Russian President Vladimir Putin told reporters on Tuesday that he had information to suggest that the US was planning to frame Syrian President Bashar Assad for a "false flag" chemical attack on a suburb of Damascus, Syria's capital.
Putin, who made the comments during a joint press conference with Italian President Sergio Mattarella, has slammed the US over President Donald Trump's decision to target an airfield believed to have been used by Assad's military to launch a deadly chemical attack early last week.
Putin was asked specifically about US Secretary of State Rex Tillerson's comments on Tuesday morning. Tillerson had said Russia was either incompetent or had failed to hold up its end of the deal to destroy Assad's chemical weapons, and it needed to choose whether to abandon or "maintain its alliance" with Assad.

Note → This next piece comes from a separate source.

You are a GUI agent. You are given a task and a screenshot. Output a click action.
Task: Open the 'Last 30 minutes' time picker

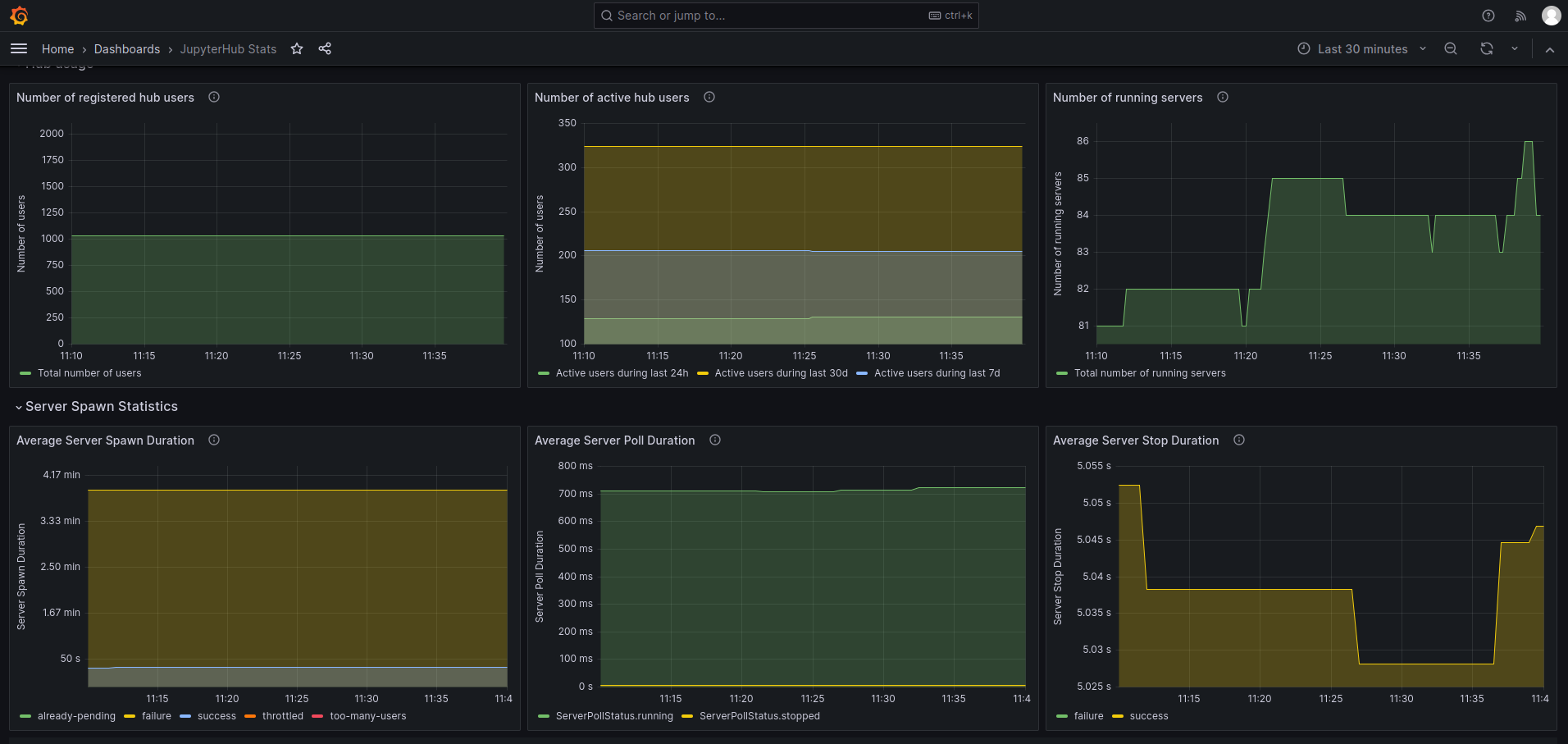[1361, 49]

Tillerson is expected to meet with his Russian counterpart, Sergey Lavrov, in Moscow later Tuesday.
"President Mattarella and I discussed it, and I told him that this reminds me strongly of the events in 2003, when the US representatives demonstrated at the UN Security Council session the presumed chemical weapons found in Iraq," Putin told reporters.
He added that Western nations that used to criticize Trump were now supporting his strike on Assad because they were "searching for a common enemy personified by Russia and Syria in order to restore their relations with Washington."
Putin further said that the chemical attack carried out in Idlib province last week was a "false flag" and that he had information that a "similar provocation is being prepared" in a suburb of Damascus.
"We have reports from multiple sources that false flags like this one — and I cannot call it otherwise — are being prepared in other parts of Syria, including the southern suburbs of Damascus," he said. "They plan to plant some chemical there and accuse the Syrian government of an attack."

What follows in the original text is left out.